Work instruction ▸ Output all of the entries beneath, exactly as written.

==============================

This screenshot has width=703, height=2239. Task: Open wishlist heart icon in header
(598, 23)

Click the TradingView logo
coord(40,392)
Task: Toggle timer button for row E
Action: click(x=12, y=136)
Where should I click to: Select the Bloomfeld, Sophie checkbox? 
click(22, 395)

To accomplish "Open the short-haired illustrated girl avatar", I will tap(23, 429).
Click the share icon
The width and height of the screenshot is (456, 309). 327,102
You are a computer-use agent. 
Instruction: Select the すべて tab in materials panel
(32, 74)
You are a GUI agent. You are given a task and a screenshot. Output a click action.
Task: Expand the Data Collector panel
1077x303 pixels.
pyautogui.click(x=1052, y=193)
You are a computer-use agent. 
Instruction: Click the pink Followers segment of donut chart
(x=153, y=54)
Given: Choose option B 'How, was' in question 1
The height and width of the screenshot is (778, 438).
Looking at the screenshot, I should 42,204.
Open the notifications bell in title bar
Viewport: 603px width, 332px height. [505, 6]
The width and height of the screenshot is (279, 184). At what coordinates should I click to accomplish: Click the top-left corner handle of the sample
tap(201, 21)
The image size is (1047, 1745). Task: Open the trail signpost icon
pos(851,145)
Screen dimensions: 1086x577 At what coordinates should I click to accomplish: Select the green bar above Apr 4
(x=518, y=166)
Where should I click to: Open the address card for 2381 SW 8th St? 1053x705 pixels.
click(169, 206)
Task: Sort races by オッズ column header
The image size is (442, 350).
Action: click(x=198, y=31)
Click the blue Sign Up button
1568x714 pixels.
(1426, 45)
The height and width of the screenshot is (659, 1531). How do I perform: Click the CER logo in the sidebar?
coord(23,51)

==============================

Exercise response ▸
This screenshot has width=703, height=2239. Task: Open wishlist heart icon in header
(598, 23)

Click the TradingView logo
coord(40,392)
Task: Toggle timer button for row E
Action: click(x=12, y=136)
Where should I click to: Select the Bloomfeld, Sophie checkbox? 
click(22, 395)

To accomplish "Open the short-haired illustrated girl avatar", I will tap(23, 429).
Click the share icon
The width and height of the screenshot is (456, 309). 327,102
You are a computer-use agent. 
Instruction: Select the すべて tab in materials panel
(32, 74)
You are a GUI agent. You are given a task and a screenshot. Output a click action.
Task: Expand the Data Collector panel
1077x303 pixels.
pyautogui.click(x=1052, y=193)
You are a computer-use agent. 
Instruction: Click the pink Followers segment of donut chart
(x=153, y=54)
Given: Choose option B 'How, was' in question 1
The height and width of the screenshot is (778, 438).
Looking at the screenshot, I should 42,204.
Open the notifications bell in title bar
Viewport: 603px width, 332px height. [505, 6]
The width and height of the screenshot is (279, 184). At what coordinates should I click to accomplish: Click the top-left corner handle of the sample
tap(201, 21)
The image size is (1047, 1745). Task: Open the trail signpost icon
pos(851,145)
Screen dimensions: 1086x577 At what coordinates should I click to accomplish: Select the green bar above Apr 4
(x=518, y=166)
Where should I click to: Open the address card for 2381 SW 8th St? 1053x705 pixels.
click(169, 206)
Task: Sort races by オッズ column header
The image size is (442, 350).
Action: click(x=198, y=31)
Click the blue Sign Up button
1568x714 pixels.
(1426, 45)
The height and width of the screenshot is (659, 1531). How do I perform: Click the CER logo in the sidebar?
coord(23,51)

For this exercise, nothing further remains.